Mientras los economistas se avienen al menos a hablar de ello, en los médicos suscita un rechazo frontal. "No podemos introducir copagos. Estamos de acuerdo en delimitar una demanda que se desboca, pero tiene que haber alternativas", enfatiza Juan José Rodríguez Sendín, presidente de la Organización Médica Colegial.

Hay muchos tipos de copago: una cantidad fija sobre la consulta, un porcentaje del coste del servicio, un dinero que se adelanta y luego se reembolsa... Buena parte de los consultados considera que debería gravarse al ciudadano en función de su renta, lo que implica un importante coste organizativo (justificar rentas, crear un perfil específico para el usuario...) que disuade a la hora de aplicarlo. No obstante, dada la experiencia de otros países, quizá sea la vía por la que más fácilmente se encaminen los proyectos futuros.
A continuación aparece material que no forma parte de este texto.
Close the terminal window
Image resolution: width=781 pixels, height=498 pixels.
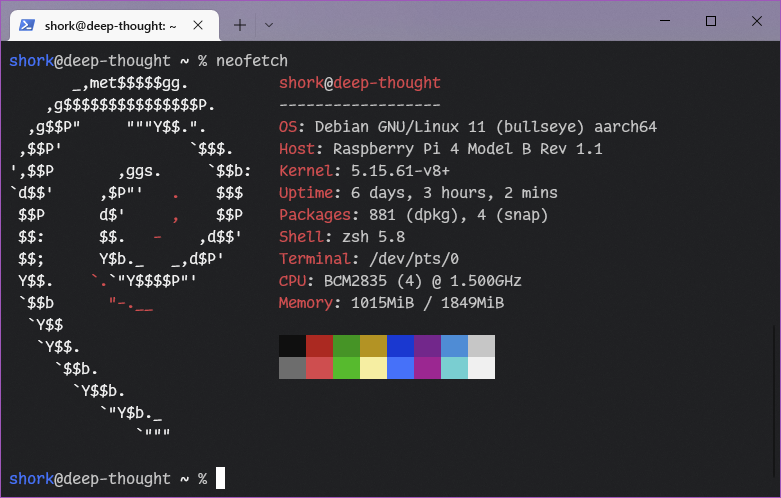click(757, 21)
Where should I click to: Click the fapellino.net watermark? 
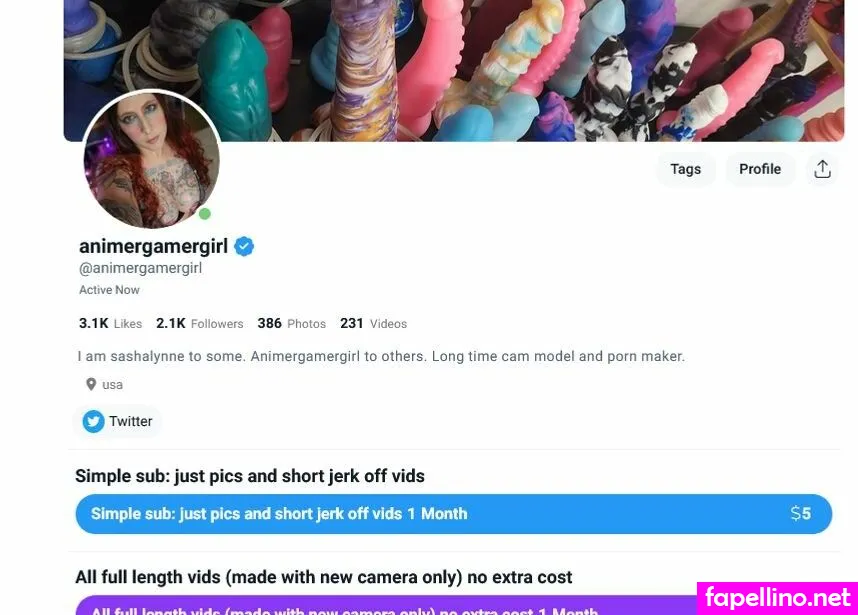tap(778, 598)
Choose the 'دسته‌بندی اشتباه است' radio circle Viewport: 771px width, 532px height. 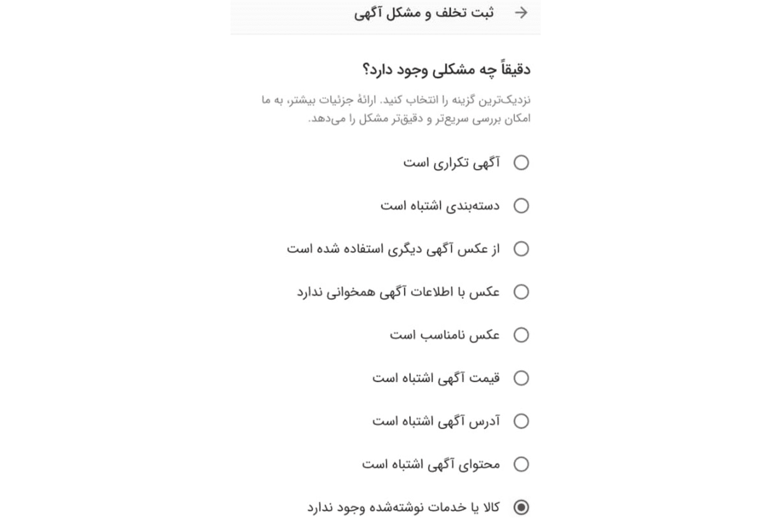click(521, 206)
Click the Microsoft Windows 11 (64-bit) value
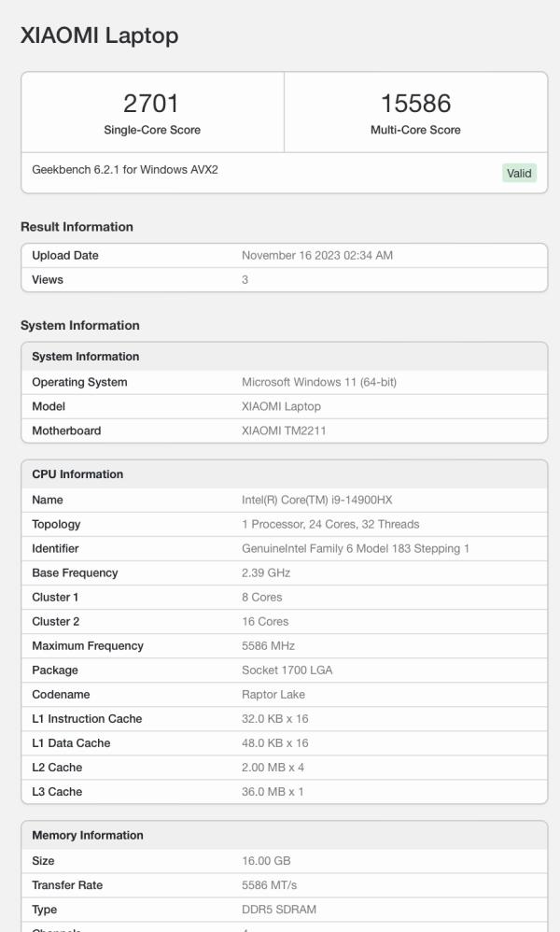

Una deficiencia casi más pedagógica que real del sistema es la falta de recursos exclusivos, los llamados impuestos finalistas. La sanidad, ahora competencia de las comunidades autónomas, se financia con una cesta común que el Estado dispone para servicios básicos (educación, sanidad, dependencia...), financiada exclusivamente con impuestos. Cada comunidad asigna el porcentaje que quiere, al que puede añadir otros tributos de su propia cosecha. Un sistema que encaja bien con el estado descentralizado, pero que la mayoría de expertos se muestra partidario de modificar. Sostienen que debería haber una partida de presupuesto exclusiva para Sanidad. Carmen López, secretaria de Política Social de UGT, va más allá: "Todo el paquete de financiación sanitaria debe ir con carácter finalista al conjunto de las comunidades, así se haría un análisis real del gasto sanitario".

Caso aparte son los llamados impuestos finalistas, cuya recaudación se dedica sólo al fin para el que fueron creados. Y sólo el llamado céntimo sanitario sobre los hidrocarburos, aplicado en varias autonomías, tiene como fin la sanidad. Un sistema que algunos abogan por ampliar. "Los impuestos tendrían que ser finalistas. Debería acordarse entre las comunidades, para que todos supiéramos que ese porcentaje va al sistema", reflexiona Fernando Lamata, consejero de sanidad de Castilla-La Mancha, con gran trayectoria de gestión en ese campo.Seguramente los ciudadanos apoyarían asignar a la sanidad la recaudación de todo aquello que perjudica a la salud (el tabaco, el alcohol, los hidrocarburos). Y aceptarían de mejor grado impuestos exclusivos para financiar la salud que para otros fines más difusos.

Ese será el gran debate de los próximos años. Cómo financiar un sistema sanitario digno de los pacientes del doctor House -y codiciado por vecinos como los portugueses de Valença, que acaban de perder su centro y acuden al gallego de Tui- con unos recursos públicos víctimas del pinchazo inmobiliario. "No se puede hacer el milagro de los panes y los peces", concluye Ángel Laborda.